Any party delivering an executed counterpart of this Agreement by telefacsimile
also shall deliver a manually executed counterpart of this Agreement but the
failure to deliver a manually executed counterpart shall not affect the
validity, enforceability, and binding effect of this Agreement.
9. ASSIGNMENT. This Agreement and the rights, duties and obligations
hereunder may not be assigned or delegated by any party without the prior
written consent of the other party or parties; provided that Buyer may, without
the prior consent of Seller, assign this Agreement and/or its rights and
obligations hereunder (a) as security to any lender providing financing for the
transactions contemplated hereby (and any refinancing thereof), or (b) to an
Affiliate of Buyer. Subject to the foregoing sentence, any assignment of rights
or delegation of duties or obligations hereunder made without the written
consent of the other party hereto shall be void and be of no effect.

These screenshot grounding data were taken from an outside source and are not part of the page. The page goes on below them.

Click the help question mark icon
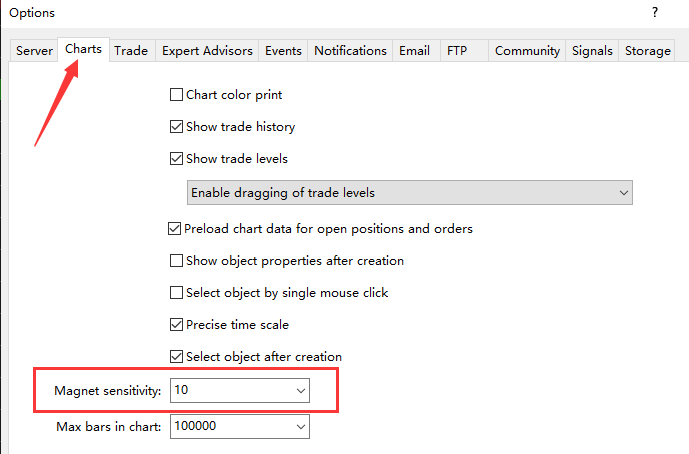 point(655,12)
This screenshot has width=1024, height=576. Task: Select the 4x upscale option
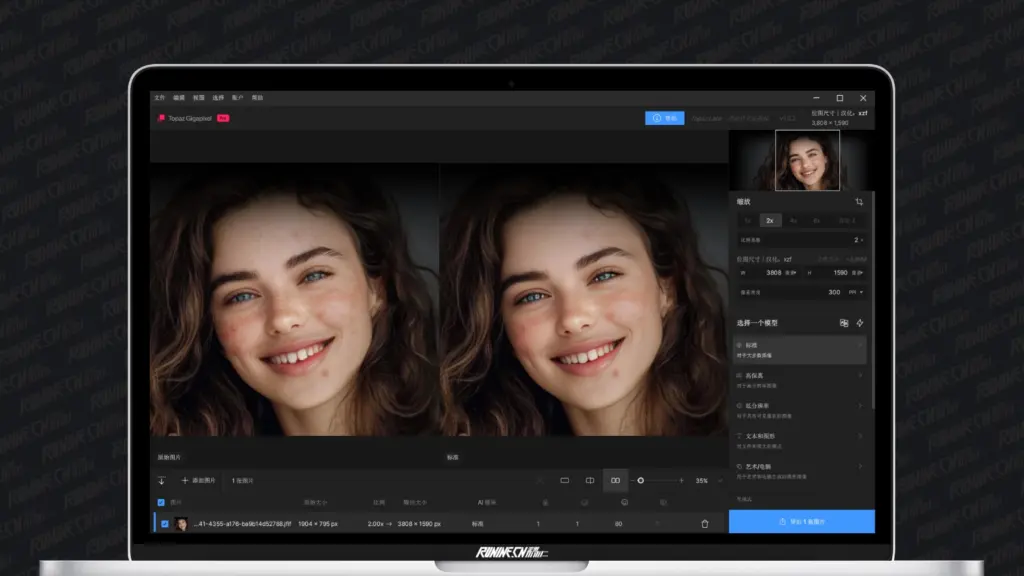(795, 219)
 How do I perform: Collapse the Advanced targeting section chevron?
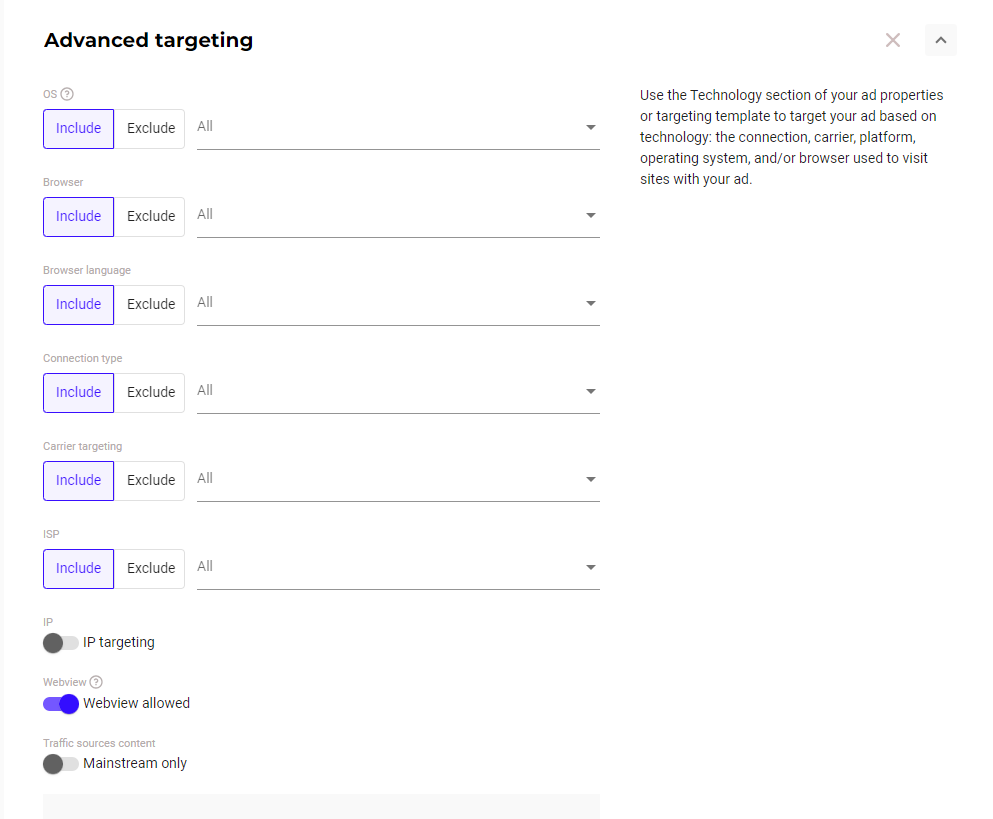click(941, 40)
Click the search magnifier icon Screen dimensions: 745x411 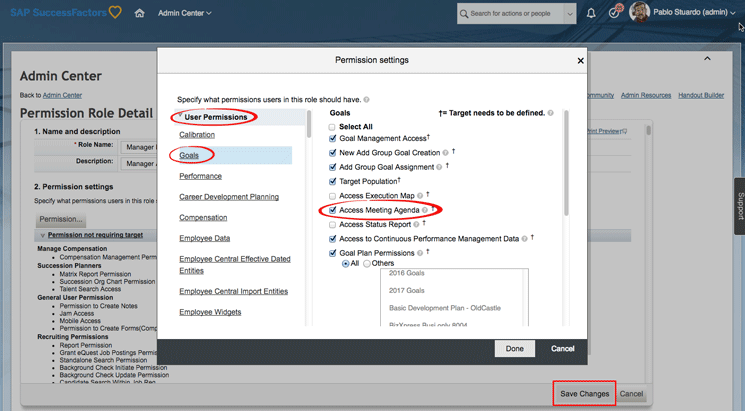464,14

10. SUCCESSORS AND ASSIGNS. This Agreement and the provisions hereof shall
be binding upon each of the parties, their successors and permitted assigns.
11. SEVERABILITY. If any part of this Agreement for any reason shall be
declared illegal, invalid or unenforceable, such decision shall not affect the
validity of any remaining portion, which shall remain in full force and effect.
In addition, in lieu of such provision, there shall automatically be added as a
part of this Agreement a provision similar in terms to such illegal, invalid or
unenforceable provision so that the resulting reformed Agreement is legal, valid
and enforceable.
12. CONTINUED EFFECTIVENESS. Except as expressly amended hereby, this
Agreement shall continue in full force and effect. Any references to the
"Agreement" in the Agreement or to the words hereof, shall mean the Agreement as
amended hereby.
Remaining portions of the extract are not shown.